What to produce: Print the records exactly. Miss nothing.

Records for processing:

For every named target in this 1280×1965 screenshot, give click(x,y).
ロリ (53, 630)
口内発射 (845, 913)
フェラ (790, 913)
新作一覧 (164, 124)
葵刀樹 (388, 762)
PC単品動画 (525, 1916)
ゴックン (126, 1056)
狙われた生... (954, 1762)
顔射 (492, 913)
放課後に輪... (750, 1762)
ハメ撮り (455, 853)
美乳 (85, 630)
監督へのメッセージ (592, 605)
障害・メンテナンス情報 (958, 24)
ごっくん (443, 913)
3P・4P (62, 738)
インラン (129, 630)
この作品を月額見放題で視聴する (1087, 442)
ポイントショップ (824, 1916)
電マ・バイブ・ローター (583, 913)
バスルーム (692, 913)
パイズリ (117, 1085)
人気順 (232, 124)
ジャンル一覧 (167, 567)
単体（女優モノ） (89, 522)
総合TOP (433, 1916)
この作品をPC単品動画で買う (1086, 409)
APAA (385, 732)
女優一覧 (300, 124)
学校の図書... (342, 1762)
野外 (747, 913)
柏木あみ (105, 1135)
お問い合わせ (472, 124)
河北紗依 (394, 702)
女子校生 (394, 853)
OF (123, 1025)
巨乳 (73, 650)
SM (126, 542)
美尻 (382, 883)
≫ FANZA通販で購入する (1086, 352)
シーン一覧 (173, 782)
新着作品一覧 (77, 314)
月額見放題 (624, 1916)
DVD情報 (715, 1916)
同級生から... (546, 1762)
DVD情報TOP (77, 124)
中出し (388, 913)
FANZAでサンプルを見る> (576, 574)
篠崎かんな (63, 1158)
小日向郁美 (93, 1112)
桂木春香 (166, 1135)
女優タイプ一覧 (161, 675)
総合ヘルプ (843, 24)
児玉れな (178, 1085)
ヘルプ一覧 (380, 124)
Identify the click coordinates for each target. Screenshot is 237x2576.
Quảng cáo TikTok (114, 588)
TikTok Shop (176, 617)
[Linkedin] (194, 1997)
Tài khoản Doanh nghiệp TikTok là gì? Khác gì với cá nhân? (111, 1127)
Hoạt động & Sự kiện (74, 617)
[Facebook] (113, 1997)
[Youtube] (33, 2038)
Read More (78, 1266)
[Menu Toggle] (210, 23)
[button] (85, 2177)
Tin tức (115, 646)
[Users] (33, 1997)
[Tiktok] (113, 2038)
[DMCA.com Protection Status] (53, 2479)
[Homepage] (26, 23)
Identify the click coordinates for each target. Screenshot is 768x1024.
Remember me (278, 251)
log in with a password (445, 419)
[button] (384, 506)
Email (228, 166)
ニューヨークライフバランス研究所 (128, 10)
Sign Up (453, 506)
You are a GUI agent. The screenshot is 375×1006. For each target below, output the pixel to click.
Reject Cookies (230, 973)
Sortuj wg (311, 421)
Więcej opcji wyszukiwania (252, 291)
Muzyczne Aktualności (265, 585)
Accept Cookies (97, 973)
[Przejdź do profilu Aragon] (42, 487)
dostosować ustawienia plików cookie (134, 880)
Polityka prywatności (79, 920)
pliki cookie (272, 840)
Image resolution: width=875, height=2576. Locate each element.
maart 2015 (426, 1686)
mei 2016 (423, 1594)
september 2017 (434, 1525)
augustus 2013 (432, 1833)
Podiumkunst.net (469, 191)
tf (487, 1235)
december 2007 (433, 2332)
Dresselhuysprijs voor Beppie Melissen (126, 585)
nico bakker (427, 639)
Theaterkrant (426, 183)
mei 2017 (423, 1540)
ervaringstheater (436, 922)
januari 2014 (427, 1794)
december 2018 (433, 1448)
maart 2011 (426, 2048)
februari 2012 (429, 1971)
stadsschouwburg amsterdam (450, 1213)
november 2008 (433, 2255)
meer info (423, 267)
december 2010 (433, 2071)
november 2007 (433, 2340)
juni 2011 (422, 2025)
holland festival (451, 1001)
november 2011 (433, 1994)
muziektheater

Written response:
For every named target in this 1280×1965 screenshot, give click(x,y).
ロリ (53, 630)
口内発射 (845, 913)
フェラ (790, 913)
新作一覧 (164, 124)
葵刀樹 (388, 762)
PC単品動画 (525, 1916)
ゴックン (126, 1056)
狙われた生... (954, 1762)
顔射 (492, 913)
放課後に輪... (750, 1762)
ハメ撮り (455, 853)
美乳 (85, 630)
監督へのメッセージ (592, 605)
障害・メンテナンス情報 (958, 24)
ごっくん (443, 913)
3P・4P (62, 738)
インラン (129, 630)
この作品を月額見放題で視聴する (1087, 442)
ポイントショップ (824, 1916)
電マ・バイブ・ローター (583, 913)
バスルーム (692, 913)
パイズリ (117, 1085)
人気順 (232, 124)
ジャンル一覧 (167, 567)
単体（女優モノ） (89, 522)
総合TOP (433, 1916)
この作品をPC単品動画で買う (1086, 409)
APAA (385, 732)
女優一覧 (300, 124)
学校の図書... (342, 1762)
野外 (747, 913)
柏木あみ (105, 1135)
お問い合わせ (472, 124)
河北紗依 (394, 702)
女子校生 (394, 853)
OF (123, 1025)
巨乳 (73, 650)
SM (126, 542)
美尻 (382, 883)
≫ FANZA通販で購入する (1086, 352)
シーン一覧 (173, 782)
新着作品一覧 (77, 314)
月額見放題 (624, 1916)
DVD情報 (715, 1916)
同級生から... (546, 1762)
DVD情報TOP (77, 124)
中出し (388, 913)
FANZAでサンプルを見る> (576, 574)
篠崎かんな (63, 1158)
小日向郁美 (93, 1112)
桂木春香 (166, 1135)
女優タイプ一覧 (161, 675)
総合ヘルプ (843, 24)
児玉れな (178, 1085)
ヘルプ一覧 (380, 124)
Identify the click coordinates for each target. Screenshot is 237x2576.
Quảng cáo TikTok (114, 588)
TikTok Shop (176, 617)
[Linkedin] (194, 1997)
Tài khoản Doanh nghiệp TikTok là gì? Khác gì với cá nhân? (111, 1127)
Hoạt động & Sự kiện (74, 617)
[Facebook] (113, 1997)
[Youtube] (33, 2038)
Read More (78, 1266)
[Menu Toggle] (210, 23)
[button] (85, 2177)
Tin tức (115, 646)
[Users] (33, 1997)
[Tiktok] (113, 2038)
[DMCA.com Protection Status] (53, 2479)
[Homepage] (26, 23)
Identify the click coordinates for each target. Screenshot is 768x1024.
Remember me (278, 251)
log in with a password (445, 419)
[button] (384, 506)
Email (228, 166)
ニューヨークライフバランス研究所 (128, 10)
Sign Up (453, 506)
You are a GUI agent. The screenshot is 375×1006. For each target below, output the pixel to click.
Reject Cookies (230, 973)
Sortuj wg (311, 421)
Więcej opcji wyszukiwania (252, 291)
Muzyczne Aktualności (265, 585)
Accept Cookies (97, 973)
[Przejdź do profilu Aragon] (42, 487)
dostosować ustawienia plików cookie (134, 880)
Polityka prywatności (79, 920)
pliki cookie (272, 840)
Image resolution: width=875, height=2576. Locate each element.
maart 2015 (426, 1686)
mei 2016 (423, 1594)
september 2017 (434, 1525)
augustus 2013 (432, 1833)
Podiumkunst.net (469, 191)
tf (487, 1235)
december 2007 (433, 2332)
Dresselhuysprijs voor Beppie Melissen (126, 585)
nico bakker (427, 639)
Theaterkrant (426, 183)
mei 2017 (423, 1540)
ervaringstheater (436, 922)
januari 2014 (427, 1794)
december 2018 (433, 1448)
maart 2011 (426, 2048)
februari 2012 (429, 1971)
stadsschouwburg amsterdam (450, 1213)
november 2008 (433, 2255)
meer info (423, 267)
december 2010 (433, 2071)
november 2007 (433, 2340)
juni 2011 (422, 2025)
holland festival (451, 1001)
november 2011 (433, 1994)
muziektheater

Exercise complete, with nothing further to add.